A sophisticated Hangman game solver that combines Hidden Markov Models (HMM) with Reinforcement Learning (RL) to achieve intelligent letter guessing strategies.
This project implements an AI agent that plays Hangman by learning from a corpus of 50,000 training words and adapting its strategy through reinforcement learning.
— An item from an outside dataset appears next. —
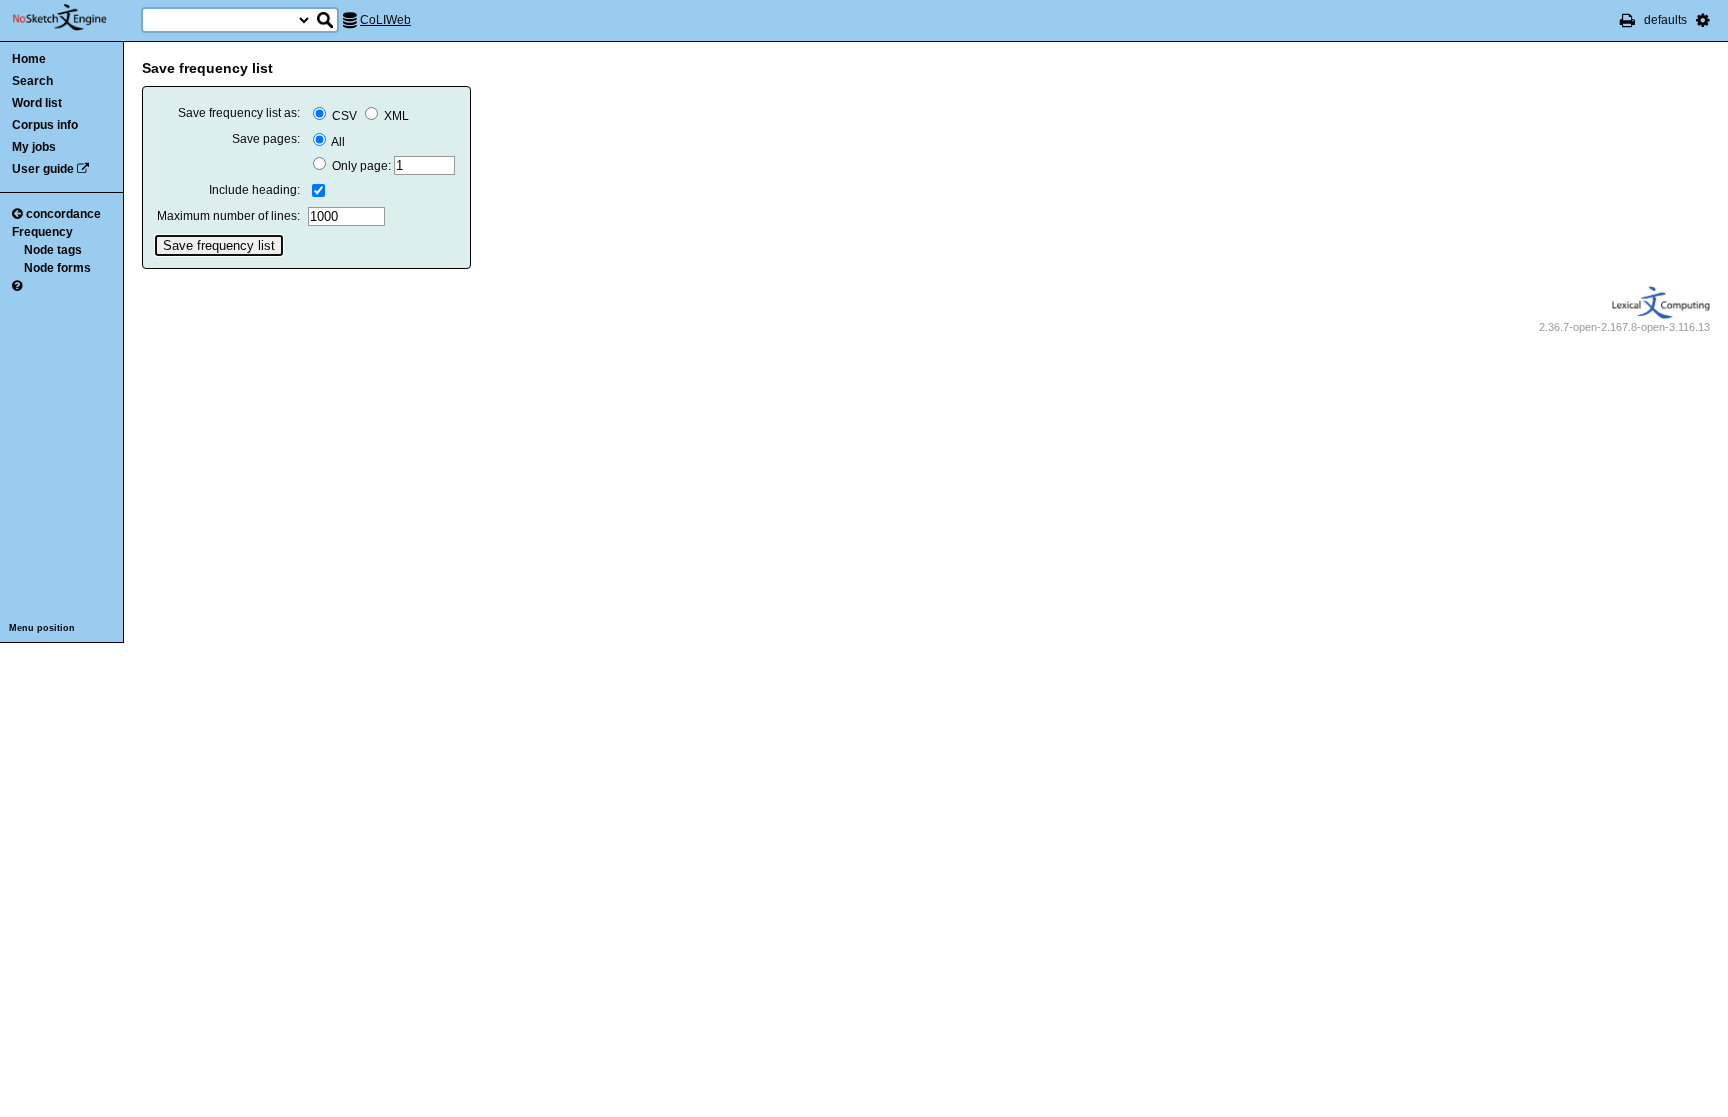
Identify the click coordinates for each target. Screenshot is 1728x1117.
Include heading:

The system achieves a 26.80% win rate with 50.61% guess accuracy on unseen test data.
- Statistical HMM: Analyzes letter frequencies, positional patterns, and bigram relationships
- Reinforcement Learning Agent: Learns adaptive guessing strategies through trial and error
- Multi-Level Probability Model: Combines global, length-specific, positional, and contextual information
- Exploratory Data Analysis: Comprehensive analysis of the training corpus
- Performance Tracking: Detailed metrics across 2,000 training episodes
- Global Frequency Analysis: Letter occurrence probabilities (e.g., 'e': 10.37%)
- Length-Specific Patterns: Different distributions for different word lengths
- Position-Based Predictions: First/last letter probabilities and relative positioning
- Context-Aware Predictions: Conditional probabilities based on revealed letters
- Vowel-Consonant Balancing: Adaptive boosting based on revealed letter ratios
- State Representation: Discretized features (length, progress, lives remaining)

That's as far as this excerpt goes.